[[ Provided data open ]]
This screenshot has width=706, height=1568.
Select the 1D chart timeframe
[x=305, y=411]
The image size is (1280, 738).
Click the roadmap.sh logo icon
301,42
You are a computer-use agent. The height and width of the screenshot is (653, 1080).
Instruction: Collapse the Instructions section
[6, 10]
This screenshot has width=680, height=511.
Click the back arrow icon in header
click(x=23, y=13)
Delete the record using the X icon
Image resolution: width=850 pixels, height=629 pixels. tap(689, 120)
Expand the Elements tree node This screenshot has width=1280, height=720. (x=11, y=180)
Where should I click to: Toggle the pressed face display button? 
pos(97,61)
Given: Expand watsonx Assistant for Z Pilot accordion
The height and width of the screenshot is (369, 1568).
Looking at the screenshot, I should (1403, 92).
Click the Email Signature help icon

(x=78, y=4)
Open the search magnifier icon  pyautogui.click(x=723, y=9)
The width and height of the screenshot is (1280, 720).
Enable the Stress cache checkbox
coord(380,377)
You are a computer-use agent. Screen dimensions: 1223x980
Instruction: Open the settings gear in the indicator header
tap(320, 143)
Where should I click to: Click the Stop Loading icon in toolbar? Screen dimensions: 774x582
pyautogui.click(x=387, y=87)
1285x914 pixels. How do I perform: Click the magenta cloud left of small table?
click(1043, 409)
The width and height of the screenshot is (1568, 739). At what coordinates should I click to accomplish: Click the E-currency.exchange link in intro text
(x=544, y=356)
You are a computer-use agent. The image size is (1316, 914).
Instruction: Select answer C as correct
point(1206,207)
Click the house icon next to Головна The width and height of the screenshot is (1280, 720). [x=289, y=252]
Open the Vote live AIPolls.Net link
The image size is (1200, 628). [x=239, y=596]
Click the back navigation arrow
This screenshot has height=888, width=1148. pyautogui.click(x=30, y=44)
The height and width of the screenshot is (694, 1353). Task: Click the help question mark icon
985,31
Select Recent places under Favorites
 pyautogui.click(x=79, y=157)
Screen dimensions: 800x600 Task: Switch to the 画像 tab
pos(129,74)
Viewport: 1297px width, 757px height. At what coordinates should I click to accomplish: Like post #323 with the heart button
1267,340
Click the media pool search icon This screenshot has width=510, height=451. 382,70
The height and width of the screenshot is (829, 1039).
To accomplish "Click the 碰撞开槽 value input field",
[[ Provided data closed ]]
■ Assigned task:
Work through the records above. Copy every line with the string "Expand".

■ Exercise output:
Expand the Elements tree node This screenshot has width=1280, height=720. (x=11, y=180)
Given: Expand watsonx Assistant for Z Pilot accordion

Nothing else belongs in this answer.